According to the method for patent US4966658A, raw material composition, inlet amount, separating effect are identical with embodiment 1, and flow process is that azeotropic distillation and entrainer reclaim two tower process; Adopt ethylbenzene as entrainer, the number of theoretical plate of azeotropy rectification column is 40, and raw material gets into from the middle part; Entrainer/raw material ratio is 3.0, working pressure 15KPa, reflux ratio 2; The number of theoretical plate of solvent recovery tower is 30, and charging gets into from the 10th block of column plate, working pressure 15KPa; Reflux ratio 1, needed distillation tower cat head and tower still total energy consumption are seen table 1.
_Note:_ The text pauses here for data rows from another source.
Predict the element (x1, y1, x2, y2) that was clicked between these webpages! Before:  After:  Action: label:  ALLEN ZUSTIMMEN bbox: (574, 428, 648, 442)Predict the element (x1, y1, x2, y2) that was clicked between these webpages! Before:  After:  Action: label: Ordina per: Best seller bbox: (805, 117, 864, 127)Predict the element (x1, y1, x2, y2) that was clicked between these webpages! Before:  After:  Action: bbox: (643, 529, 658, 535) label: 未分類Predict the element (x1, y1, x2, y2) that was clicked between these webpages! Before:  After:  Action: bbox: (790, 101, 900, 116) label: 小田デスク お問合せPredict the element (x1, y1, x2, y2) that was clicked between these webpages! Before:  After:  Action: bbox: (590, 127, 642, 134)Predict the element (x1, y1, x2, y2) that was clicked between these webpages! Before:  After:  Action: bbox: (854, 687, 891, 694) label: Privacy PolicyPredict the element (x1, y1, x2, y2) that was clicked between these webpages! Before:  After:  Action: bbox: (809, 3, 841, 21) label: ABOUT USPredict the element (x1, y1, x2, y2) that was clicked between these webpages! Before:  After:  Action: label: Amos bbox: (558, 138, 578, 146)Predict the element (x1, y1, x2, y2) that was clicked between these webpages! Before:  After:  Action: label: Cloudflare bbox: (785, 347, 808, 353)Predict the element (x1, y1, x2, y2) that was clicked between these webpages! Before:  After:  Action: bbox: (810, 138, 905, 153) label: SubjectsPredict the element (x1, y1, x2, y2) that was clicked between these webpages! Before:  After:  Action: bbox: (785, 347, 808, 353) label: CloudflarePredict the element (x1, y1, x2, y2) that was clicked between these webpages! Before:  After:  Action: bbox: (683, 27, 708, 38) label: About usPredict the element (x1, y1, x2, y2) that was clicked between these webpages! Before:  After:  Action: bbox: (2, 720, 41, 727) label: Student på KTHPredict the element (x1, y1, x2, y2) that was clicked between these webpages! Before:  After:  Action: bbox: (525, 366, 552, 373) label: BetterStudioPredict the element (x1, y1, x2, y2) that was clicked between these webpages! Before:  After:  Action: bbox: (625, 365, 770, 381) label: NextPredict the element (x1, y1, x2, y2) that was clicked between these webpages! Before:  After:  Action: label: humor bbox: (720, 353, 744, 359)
The distillation energy consumption of each embodiment of table 1 and comparative example

Project	Cat head total energy consumption/kilojoule/hour	Tower still total energy consumption/kilojoule/hour
			Embodiment 1	-1.64	2.93
Embodiment 2	-1.77	3.12
			Embodiment 3	-1.94	3.57
Embodiment 4	-1.66	2.95
			Embodiment 5	-1.61	2.84
Embodiment 6	-1.72	3.06
			Embodiment 7	-1.54	2.73
Embodiment 8	-1.85	3.34
			Embodiment 9	-1.58	2.67
Embodiment 10	-1.63	2.85
			Comparative example 1	-2.34	4.57

Claims

1. method of separating terepthaloyl moietie and butyleneglycol, butyleneglycol content be higher than 1% ethylene glycol solution with resolve agent get in the dress sorbent material simulation moving-bed device raw material charging bed with resolve agent charging bed, Extract is for resolving the mixture of agent and butyleneglycol; Raffinate is for resolving the mixture of agent and terepthaloyl moietie, and Extract separates through the butyleneglycol knockout tower, and agent is resolved in the cat head extraction; The tower still obtains butyleneglycol; Raffinate is through the terepthaloyl moietie knockout tower, and agent is resolved in the cat head extraction, and the tower still obtains terepthaloyl moietie; Wherein sorbent material is selected from least a in non-functional resin or the molecular sieve, resolves agent and is selected from least a in the polar solvent.

2. according to the method for said separation terepthaloyl moietie of claim 1 and butyleneglycol, the bed number that it is characterized in that simulation moving-bed device is 4～24.

3. according to the method for said separation terepthaloyl moietie of claim 1 and butyleneglycol, the working pressure that it is characterized in that simulation moving-bed device is for being not more than 1MPa, and service temperature is 20～150 ℃, and resolving agent/raw materials quality ratio is 0.1～2, and air speed is 0.2～5 hour ^-1

4. according to the method for said separation terepthaloyl moietie of claim 1 and butyleneglycol, it is characterized in that the non-functional resin is selected from least a in Su Qing board DA201-A, DA201-C, DA201-D or the D3520 of Nankai University, H103, the NKA resin.

5. according to the method for said separation terepthaloyl moietie of claim 1 and butyleneglycol, it is characterized in that at least a in X type, Y type, 3A or 5A molecular sieve of molecular screening.

6. according to the method for said separation terepthaloyl moietie of claim 1 and butyleneglycol, it is characterized in that resolving agent and be selected from least a in water, methyl alcohol, ethanol or the acetone.